= Walter Linsenmaier =

Swiss artist and entomologist (1917–2000)

Walter Linsenmaier (18 August 1917 – 31 October 2000) was a Swiss artist and entomologist. He was particularly known for his highly detailed illustrations of animals, plants, and insects which were widely published in magazines and books. He was also one of the 20th century's most important experts on the cuckoo wasp family (Chrysididae) and described over 600 new species and subspecies of these insects. Linsenmaier was awarded an Honorary Doctorate from the University of Bern in 1982 in recognition of his scientific and artistic achievements and the Ernst Jünger Prize for Entomology from the State of Baden-Württemberg in 1992.

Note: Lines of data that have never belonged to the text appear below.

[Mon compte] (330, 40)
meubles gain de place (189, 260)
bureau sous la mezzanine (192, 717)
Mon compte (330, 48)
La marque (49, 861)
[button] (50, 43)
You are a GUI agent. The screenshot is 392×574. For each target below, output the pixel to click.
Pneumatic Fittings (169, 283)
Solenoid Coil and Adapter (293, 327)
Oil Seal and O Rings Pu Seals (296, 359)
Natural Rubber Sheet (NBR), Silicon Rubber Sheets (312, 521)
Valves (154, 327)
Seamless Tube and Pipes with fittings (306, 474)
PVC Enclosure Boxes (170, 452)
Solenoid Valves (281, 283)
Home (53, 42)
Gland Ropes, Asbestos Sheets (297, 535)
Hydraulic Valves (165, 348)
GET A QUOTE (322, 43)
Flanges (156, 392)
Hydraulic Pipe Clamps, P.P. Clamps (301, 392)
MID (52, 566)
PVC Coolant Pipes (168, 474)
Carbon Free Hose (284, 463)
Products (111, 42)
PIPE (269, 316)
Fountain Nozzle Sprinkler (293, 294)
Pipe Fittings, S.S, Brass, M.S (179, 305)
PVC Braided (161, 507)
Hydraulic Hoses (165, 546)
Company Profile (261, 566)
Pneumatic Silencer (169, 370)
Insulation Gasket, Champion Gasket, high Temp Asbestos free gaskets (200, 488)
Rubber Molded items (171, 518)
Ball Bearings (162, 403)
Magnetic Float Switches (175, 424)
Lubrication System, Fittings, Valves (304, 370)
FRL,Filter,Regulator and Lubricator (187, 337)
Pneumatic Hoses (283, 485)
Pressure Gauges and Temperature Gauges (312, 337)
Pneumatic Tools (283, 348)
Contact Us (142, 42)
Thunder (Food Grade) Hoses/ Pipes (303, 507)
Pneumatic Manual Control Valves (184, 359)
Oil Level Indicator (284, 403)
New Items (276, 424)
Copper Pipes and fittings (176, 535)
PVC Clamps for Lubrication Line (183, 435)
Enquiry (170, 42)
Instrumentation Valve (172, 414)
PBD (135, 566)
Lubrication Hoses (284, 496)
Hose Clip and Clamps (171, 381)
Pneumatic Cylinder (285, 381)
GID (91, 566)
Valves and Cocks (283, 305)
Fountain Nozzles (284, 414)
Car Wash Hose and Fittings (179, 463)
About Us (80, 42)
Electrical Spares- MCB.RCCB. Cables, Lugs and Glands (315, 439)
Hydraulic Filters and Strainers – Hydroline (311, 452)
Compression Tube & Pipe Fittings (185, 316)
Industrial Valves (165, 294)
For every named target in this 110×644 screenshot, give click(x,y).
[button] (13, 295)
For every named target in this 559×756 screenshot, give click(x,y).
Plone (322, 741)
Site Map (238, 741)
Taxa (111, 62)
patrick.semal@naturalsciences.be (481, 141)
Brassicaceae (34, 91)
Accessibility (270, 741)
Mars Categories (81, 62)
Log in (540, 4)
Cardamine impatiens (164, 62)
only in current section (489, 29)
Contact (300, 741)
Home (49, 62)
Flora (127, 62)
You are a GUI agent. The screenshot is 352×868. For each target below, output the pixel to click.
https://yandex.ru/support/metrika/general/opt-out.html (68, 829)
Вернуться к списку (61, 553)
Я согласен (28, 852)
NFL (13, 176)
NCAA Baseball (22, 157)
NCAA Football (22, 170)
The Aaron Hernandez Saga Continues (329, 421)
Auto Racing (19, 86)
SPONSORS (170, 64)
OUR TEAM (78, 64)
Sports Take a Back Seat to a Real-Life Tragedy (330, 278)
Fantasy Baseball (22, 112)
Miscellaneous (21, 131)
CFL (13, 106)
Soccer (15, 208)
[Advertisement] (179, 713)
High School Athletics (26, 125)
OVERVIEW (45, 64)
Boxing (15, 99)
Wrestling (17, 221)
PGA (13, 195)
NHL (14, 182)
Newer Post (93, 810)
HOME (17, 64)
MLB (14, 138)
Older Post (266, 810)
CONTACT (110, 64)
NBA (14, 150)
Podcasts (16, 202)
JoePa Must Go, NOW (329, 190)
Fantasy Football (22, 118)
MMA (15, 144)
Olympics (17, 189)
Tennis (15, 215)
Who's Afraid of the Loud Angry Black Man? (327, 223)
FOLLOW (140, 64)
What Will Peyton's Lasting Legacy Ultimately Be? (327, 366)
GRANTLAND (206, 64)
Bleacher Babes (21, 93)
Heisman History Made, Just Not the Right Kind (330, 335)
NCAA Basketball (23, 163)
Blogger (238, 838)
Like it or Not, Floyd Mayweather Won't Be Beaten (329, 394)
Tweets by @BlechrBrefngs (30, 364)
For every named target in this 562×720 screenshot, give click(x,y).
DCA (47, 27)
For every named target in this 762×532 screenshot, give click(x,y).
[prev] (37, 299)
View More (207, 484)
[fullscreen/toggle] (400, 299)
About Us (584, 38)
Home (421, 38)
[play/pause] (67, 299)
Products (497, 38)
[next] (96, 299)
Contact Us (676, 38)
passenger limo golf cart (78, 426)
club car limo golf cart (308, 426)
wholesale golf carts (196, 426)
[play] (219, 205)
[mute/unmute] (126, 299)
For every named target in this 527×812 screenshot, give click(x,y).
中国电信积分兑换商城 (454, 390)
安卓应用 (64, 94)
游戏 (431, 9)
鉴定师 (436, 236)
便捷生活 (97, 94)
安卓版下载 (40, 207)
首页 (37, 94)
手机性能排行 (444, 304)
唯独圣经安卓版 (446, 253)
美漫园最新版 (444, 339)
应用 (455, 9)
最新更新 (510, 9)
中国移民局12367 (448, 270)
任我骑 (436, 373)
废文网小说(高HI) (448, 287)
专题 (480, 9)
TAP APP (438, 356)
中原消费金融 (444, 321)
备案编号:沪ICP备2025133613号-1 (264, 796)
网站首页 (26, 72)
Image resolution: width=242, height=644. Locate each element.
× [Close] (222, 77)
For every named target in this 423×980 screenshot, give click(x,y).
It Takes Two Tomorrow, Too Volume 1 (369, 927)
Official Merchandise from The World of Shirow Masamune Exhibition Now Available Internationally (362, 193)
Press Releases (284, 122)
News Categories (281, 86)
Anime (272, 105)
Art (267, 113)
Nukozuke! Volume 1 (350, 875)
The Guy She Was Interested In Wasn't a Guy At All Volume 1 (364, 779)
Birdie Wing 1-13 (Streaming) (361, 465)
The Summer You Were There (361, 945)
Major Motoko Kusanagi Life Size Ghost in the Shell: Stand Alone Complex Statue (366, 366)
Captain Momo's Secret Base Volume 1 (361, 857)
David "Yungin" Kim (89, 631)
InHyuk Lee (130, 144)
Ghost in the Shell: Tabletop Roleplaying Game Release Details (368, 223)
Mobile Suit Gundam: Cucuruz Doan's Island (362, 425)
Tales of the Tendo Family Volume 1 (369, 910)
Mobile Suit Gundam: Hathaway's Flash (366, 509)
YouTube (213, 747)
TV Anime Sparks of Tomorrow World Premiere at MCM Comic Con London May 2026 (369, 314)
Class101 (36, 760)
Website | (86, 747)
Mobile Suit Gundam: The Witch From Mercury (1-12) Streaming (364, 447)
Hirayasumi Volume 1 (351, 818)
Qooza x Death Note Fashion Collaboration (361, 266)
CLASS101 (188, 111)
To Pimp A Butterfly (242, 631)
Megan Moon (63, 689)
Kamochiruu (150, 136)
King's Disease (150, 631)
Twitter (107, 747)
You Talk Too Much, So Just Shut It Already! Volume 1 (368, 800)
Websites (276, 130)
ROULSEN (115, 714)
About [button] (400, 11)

Linsenmaier was born in Stuttgart, Germany, but his family moved to Switzerland when he was only a year old. He initially worked as stuccoist, the same trade as his father. He then earned a teaching degree in drawing and illustration from the Lucerne University of Applied Sciences and Arts and became a professional illustrator specialising in nature illustrations. He wrote and illustrated several books, the most famous of which, Insects of the World with 1,888 illustrations, was published in 1972. In 1951 Linsenmaier and his father, who was also a talented taxidermist, established the Tierweltpanorama, a private museum with over 800 taxidermied animals from around the world displayed in their natural habitats. Linsenmaier died in Ebikon at the age of 83.